He quotes a well-known anecdote to illustrate the theory: "A finance professor and a student come across a $100 bill lying on the ground. As the student stops to pick it up, the finance professor says 'Don't bother - if it were really a $100 bill, it wouldn't be there.'"
The book is an entertaining read, and I have to agree with Malkiel in thinking that most of the time, most of the market is quite efficient. After all, there are millions of smart people trying to beat it at any given moment - any obvious mispricings should quickly be corrected by the law of supply and demand as eager investors snap up a bargain.
However, I disagree with Malkiel on a few points:
- I think that occasionally the market as a whole can be so thoroughly irrational that a clear-headed individual, ploughing their own intellectual furrow, can go against the prevailing opinion and beat the market. I think the dot-com boom was one such example, and to a lesser extent the buying opportunities afforded by the recent financial panic.
- I think that in the context of a mostly rational market there can be occasional sectors or shares which are obviously mispriced. The price of bank preference shares in May, in comparison to the ordinaries is the clearest recent example that I know of. There had been a strong recovery in the price of ordinary bank shares in the months beforehand, but this hadn't been mirrored in the preference shares. In May it seemed clear that holding preference shares was a far better choice, and I'm glad to say I backed my thoughts with deeds, selling RBS at 50p and buying LLPF at £285. At the time of writing RBS is down 40% from that point, and LLPF was exchanged at £700 per share.

• [Recorded information]:
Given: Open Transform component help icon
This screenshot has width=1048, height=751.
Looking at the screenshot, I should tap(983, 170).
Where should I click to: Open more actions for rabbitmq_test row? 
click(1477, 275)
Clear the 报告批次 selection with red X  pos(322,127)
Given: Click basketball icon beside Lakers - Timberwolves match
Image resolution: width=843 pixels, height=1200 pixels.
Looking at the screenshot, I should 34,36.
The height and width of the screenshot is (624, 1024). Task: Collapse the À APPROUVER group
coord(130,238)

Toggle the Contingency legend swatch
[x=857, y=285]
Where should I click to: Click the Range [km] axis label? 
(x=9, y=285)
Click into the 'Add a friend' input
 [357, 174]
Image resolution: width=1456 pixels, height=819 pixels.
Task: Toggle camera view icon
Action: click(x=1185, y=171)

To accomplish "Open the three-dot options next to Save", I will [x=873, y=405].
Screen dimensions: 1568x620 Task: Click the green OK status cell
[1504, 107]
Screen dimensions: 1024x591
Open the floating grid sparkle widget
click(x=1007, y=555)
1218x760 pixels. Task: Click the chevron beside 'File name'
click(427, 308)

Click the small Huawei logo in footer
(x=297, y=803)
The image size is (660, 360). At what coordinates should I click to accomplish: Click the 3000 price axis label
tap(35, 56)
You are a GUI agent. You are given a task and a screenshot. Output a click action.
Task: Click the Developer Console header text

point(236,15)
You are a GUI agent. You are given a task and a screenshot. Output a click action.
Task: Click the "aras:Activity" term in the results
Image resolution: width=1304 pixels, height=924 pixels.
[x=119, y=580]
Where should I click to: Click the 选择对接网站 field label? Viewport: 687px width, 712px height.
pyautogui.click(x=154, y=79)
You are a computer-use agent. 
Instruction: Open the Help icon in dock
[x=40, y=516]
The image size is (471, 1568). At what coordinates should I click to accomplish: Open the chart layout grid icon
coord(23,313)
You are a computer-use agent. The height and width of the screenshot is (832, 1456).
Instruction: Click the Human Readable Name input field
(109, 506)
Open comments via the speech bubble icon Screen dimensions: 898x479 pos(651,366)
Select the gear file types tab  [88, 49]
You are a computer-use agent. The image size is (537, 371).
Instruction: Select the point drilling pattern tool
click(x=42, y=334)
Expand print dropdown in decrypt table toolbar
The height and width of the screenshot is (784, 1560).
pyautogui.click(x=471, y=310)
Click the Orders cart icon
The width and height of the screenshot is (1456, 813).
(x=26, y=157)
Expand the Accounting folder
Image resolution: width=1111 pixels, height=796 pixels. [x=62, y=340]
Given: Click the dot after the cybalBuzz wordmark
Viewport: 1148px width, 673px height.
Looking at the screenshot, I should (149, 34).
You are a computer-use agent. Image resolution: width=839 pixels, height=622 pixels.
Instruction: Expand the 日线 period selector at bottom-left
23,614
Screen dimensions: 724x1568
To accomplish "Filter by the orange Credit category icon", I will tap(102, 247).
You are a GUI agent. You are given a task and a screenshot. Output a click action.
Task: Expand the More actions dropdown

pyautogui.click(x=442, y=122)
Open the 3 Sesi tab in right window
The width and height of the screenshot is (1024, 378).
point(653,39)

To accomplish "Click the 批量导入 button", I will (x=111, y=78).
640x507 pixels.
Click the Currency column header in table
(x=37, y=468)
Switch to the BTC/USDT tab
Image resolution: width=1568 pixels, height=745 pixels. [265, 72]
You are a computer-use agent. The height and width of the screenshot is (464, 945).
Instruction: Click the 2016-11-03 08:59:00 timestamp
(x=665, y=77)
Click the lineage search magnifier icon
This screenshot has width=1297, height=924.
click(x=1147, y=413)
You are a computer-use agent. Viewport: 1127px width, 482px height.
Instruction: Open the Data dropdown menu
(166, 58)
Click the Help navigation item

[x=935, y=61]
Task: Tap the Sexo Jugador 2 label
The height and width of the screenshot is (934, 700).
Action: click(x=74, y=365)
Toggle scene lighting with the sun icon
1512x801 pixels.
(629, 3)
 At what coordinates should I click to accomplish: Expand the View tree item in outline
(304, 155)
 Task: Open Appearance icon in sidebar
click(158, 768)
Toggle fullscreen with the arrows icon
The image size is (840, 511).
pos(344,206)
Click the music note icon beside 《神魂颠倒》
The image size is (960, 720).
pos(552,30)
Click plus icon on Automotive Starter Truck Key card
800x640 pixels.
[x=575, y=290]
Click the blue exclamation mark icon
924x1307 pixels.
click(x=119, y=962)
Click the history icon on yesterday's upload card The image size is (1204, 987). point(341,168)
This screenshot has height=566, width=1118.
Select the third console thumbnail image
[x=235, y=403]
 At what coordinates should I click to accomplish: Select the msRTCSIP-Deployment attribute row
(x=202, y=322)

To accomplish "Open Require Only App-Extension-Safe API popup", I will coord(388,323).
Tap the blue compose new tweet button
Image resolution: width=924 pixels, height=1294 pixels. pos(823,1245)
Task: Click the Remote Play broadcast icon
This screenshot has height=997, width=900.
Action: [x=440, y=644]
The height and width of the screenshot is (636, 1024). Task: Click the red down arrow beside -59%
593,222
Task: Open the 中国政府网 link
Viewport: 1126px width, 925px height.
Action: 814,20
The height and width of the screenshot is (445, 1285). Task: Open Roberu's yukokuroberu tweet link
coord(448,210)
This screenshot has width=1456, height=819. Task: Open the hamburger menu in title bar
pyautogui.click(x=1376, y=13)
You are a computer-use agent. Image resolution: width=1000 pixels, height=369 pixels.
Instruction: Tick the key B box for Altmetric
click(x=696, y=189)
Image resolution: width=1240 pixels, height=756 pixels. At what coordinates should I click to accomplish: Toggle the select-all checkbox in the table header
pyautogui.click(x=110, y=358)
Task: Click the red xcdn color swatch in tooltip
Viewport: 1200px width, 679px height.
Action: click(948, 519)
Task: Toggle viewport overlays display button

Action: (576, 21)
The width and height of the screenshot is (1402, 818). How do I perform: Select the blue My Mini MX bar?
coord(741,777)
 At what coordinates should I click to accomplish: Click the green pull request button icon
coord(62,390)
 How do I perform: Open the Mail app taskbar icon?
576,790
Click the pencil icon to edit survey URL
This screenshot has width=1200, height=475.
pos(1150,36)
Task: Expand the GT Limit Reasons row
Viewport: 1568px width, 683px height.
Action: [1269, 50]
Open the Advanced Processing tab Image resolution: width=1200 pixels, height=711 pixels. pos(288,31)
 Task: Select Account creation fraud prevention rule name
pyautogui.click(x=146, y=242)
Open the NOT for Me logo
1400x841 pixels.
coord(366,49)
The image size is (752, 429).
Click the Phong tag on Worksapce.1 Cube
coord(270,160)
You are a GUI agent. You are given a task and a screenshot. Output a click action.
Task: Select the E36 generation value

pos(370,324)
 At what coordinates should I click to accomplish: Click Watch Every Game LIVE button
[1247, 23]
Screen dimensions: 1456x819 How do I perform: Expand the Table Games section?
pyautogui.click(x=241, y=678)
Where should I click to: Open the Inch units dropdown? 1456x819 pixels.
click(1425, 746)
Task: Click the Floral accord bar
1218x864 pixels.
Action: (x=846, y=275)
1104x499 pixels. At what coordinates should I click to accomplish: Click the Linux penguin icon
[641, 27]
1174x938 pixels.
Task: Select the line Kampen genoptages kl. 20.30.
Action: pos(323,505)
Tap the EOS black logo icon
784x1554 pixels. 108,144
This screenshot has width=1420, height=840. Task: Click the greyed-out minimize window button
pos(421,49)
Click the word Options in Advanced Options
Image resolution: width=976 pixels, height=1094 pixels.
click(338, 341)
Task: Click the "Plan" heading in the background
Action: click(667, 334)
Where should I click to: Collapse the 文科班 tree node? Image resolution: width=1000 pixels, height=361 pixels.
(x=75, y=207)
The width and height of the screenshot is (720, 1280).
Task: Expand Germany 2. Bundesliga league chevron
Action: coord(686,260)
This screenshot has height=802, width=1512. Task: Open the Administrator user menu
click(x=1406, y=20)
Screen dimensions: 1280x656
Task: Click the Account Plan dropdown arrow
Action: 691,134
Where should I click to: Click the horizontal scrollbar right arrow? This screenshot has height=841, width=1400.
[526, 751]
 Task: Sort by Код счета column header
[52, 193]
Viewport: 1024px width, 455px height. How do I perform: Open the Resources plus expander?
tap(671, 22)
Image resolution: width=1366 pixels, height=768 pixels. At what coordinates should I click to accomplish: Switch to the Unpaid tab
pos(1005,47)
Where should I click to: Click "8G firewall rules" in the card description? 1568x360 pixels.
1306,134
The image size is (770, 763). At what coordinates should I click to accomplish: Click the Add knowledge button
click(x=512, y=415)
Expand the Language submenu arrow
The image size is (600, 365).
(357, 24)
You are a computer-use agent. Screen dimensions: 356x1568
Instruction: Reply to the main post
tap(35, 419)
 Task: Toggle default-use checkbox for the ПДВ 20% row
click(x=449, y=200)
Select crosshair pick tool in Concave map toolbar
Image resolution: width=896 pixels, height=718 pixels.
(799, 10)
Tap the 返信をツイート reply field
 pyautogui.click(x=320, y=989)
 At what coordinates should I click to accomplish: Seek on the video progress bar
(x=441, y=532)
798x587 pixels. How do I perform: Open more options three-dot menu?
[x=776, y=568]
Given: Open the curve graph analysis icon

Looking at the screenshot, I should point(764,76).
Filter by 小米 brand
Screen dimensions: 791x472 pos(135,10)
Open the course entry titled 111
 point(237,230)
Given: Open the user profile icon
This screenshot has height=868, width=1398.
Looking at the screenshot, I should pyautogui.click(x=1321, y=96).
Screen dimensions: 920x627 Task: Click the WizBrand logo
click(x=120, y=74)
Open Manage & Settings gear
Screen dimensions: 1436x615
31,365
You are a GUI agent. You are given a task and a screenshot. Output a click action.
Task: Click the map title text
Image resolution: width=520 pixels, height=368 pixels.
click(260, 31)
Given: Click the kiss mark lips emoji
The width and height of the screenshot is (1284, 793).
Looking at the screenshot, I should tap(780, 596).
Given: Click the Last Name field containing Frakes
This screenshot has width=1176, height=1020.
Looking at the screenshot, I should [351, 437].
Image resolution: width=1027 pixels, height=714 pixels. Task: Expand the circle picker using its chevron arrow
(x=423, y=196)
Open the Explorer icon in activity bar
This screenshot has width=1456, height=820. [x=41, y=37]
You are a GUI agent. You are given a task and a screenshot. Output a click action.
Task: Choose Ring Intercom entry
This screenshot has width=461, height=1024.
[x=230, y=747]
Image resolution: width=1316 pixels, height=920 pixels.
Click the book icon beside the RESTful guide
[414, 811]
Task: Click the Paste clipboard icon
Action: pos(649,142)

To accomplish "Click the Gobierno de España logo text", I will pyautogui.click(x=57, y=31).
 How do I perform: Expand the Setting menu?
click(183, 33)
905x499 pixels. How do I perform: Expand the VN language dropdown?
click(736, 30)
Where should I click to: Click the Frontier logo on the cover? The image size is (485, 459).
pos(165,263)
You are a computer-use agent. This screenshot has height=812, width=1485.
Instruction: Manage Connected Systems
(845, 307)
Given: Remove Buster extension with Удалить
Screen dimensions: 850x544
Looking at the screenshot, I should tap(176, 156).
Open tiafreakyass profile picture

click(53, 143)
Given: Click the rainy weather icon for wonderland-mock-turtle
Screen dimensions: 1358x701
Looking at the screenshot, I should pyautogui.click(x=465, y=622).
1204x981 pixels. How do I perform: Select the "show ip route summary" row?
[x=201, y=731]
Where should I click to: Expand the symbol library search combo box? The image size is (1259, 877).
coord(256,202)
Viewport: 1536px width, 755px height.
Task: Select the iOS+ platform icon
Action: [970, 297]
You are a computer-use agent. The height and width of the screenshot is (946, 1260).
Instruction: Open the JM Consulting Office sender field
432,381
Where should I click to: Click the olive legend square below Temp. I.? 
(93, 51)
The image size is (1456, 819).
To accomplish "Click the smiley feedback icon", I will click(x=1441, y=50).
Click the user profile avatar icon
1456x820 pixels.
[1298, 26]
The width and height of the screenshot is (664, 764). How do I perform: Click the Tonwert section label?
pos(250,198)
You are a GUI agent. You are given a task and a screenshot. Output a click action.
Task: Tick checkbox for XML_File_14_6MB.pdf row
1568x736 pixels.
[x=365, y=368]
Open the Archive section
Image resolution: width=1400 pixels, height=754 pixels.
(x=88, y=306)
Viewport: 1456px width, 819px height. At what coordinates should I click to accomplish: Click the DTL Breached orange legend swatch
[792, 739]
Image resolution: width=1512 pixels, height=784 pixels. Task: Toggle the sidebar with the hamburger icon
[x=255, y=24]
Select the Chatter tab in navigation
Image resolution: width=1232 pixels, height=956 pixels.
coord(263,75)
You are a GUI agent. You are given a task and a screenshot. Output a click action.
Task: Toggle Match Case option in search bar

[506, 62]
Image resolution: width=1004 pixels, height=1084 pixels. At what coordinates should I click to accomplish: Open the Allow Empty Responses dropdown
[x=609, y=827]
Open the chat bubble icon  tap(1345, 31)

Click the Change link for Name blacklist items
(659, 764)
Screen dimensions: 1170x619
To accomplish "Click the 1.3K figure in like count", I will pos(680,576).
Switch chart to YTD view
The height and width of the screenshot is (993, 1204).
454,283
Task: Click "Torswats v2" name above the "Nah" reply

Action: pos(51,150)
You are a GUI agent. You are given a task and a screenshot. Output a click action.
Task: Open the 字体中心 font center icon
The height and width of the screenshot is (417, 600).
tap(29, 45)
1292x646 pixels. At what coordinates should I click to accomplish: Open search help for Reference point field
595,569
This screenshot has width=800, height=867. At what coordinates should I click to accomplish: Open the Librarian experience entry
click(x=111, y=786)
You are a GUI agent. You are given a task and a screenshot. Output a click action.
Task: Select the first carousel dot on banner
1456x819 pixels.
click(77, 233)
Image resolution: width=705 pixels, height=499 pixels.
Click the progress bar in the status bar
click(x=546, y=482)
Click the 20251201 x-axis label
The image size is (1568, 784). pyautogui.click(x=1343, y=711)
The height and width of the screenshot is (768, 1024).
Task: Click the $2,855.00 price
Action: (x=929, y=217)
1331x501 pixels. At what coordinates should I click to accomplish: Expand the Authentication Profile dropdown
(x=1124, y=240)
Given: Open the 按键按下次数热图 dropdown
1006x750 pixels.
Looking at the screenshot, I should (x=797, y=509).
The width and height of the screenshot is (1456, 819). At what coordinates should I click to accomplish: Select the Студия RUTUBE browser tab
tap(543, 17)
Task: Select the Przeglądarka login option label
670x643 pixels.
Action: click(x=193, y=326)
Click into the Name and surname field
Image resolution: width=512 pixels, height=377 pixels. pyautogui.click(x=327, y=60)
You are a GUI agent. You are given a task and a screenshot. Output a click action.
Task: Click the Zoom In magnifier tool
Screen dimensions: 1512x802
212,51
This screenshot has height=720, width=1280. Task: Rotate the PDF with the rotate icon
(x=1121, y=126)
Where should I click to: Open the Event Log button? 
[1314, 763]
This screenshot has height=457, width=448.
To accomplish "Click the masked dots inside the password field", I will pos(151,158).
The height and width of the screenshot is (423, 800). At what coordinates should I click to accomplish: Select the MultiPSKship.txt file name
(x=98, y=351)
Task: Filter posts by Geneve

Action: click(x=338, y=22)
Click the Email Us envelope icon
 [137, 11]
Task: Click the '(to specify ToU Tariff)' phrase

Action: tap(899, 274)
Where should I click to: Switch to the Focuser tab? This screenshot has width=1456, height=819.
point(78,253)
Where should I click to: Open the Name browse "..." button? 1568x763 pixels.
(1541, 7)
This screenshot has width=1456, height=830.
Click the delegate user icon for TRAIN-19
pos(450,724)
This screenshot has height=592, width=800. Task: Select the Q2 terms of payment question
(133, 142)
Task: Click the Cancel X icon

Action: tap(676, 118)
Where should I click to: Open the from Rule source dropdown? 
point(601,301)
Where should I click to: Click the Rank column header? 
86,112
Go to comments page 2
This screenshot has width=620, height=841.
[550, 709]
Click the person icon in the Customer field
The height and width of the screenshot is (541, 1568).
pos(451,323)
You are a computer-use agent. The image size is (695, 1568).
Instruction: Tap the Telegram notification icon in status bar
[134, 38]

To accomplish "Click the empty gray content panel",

• [Exercise instructions]:
**1)** Retype the commentary on market efficiency from "The book is" up to and including "recent financial panic.".
**2)** Extend the commentary on market efficiency by writing on from its last sentence.

• [Per-task answers]:
**1)**
The book is an entertaining read, and I have to agree with Malkiel in thinking that most of the time, most of the market is quite efficient. After all, there are millions of smart people trying to beat it at any given moment - any obvious mispricings should quickly be corrected by the law of supply and demand as eager investors snap up a bargain.
However, I disagree with Malkiel on a few points:
- I think that occasionally the market as a whole can be so thoroughly irrational that a clear-headed individual, ploughing their own intellectual furrow, can go against the prevailing opinion and beat the market. I think the dot-com boom was one such example, and to a lesser extent the buying opportunities afforded by the recent financial panic.

**2)**
- I think that to some extent the market reverts to the mean. In one period shares might outperform, and in the next bonds, or real estate. A strategy of keeping a diversified portfolio, and regularly rebalancing it, should give a better return than simply buying and holding any individual asset class.
But what if I'm wrong, and the market really is perfectly efficient? In that case, as far as I can see, the only downside to the path I'm pursuing is the potential frictional cost of trading too often, rather than just buying and holding forever.
After all, if the market is efficient, then it doesn't matter what shares I buy - a reasonably diverse portfolio is simply likely to give me the same return as the market (or, if I'm taking on above average risk, it should give me an above average return). In fact, by avoiding actively managed funds I will have avoided the management fees that mean so many funds underperform - even a tracker usually charges over 0.5% per year in fees.
I am aware of the pitfalls of trading too often, and I am intentionally trying to keep my trading costs down. I have held onto most of my shares since purchase. I also track my costs explicitly along with my portfolio performance. So far my annual costs in stamp duty and brokerage amount to 0.4%. That compares pretty favourably to the cost of a tracker, and beats most managed funds hands down.